» TASK PROMPT
Go through the data and copy each line where the string "computer" appears.

Stored data
BEGIN

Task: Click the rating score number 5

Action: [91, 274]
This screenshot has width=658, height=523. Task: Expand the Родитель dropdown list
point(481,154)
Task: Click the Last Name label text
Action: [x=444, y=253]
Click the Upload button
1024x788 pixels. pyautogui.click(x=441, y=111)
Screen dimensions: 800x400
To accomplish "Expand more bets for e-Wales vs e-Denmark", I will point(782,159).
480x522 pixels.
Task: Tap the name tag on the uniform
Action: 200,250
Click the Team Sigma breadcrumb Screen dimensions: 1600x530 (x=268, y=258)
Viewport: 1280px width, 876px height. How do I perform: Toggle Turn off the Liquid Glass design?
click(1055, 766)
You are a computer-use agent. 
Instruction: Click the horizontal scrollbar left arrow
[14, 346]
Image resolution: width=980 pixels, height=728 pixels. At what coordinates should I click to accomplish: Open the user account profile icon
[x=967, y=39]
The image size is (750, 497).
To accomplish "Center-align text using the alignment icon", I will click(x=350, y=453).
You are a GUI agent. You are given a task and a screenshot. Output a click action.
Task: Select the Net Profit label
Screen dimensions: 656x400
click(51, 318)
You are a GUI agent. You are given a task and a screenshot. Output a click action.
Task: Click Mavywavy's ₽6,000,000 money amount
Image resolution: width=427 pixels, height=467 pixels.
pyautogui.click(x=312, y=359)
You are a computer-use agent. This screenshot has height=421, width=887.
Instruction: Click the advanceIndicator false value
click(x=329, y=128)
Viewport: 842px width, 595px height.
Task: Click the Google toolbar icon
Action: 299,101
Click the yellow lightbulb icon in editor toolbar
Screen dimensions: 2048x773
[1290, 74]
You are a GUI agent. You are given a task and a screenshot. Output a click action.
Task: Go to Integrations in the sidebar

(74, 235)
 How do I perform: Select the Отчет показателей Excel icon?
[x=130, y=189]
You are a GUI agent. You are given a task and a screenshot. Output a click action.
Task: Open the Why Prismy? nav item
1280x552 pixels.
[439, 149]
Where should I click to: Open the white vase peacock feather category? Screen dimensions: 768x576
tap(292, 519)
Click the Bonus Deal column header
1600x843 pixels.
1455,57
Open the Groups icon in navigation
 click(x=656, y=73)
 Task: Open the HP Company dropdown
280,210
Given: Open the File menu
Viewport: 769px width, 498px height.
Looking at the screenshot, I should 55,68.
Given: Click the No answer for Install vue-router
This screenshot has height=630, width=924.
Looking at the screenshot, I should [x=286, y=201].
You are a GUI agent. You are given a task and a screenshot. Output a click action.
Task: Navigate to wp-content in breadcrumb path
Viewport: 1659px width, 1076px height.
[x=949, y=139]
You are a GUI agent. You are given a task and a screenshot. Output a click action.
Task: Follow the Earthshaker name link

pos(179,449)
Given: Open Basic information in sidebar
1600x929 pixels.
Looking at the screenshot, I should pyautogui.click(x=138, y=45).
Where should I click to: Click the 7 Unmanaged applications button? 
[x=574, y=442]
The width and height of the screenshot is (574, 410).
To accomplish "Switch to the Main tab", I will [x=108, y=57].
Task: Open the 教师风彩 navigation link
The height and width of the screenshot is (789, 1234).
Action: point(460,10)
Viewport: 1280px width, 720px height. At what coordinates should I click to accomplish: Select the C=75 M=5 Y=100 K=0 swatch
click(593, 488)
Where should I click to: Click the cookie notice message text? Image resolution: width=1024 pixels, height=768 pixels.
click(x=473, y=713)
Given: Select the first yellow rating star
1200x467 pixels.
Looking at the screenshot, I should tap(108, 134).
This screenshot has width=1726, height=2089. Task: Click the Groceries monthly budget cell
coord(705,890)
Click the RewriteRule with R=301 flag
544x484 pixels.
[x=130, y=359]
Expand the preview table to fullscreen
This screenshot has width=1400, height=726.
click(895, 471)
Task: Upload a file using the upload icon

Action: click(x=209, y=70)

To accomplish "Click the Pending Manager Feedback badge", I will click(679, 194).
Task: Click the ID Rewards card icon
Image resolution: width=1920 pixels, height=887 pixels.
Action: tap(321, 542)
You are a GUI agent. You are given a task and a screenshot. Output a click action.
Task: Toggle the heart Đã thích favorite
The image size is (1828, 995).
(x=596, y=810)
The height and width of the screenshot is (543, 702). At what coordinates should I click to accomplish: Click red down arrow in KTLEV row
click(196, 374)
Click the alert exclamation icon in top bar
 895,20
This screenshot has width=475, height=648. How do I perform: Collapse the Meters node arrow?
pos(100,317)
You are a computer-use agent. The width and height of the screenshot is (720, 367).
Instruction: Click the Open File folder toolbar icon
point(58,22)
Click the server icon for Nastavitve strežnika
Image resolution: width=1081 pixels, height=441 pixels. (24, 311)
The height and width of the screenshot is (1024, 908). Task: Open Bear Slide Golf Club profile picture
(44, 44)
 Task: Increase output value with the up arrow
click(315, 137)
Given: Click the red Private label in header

END

» EXERCISE RESPONSE
You are a computer-use agent. 
You are a computer-use agent. This screenshot has height=421, width=887.
You are a computer-use agent. The width and height of the screenshot is (720, 367).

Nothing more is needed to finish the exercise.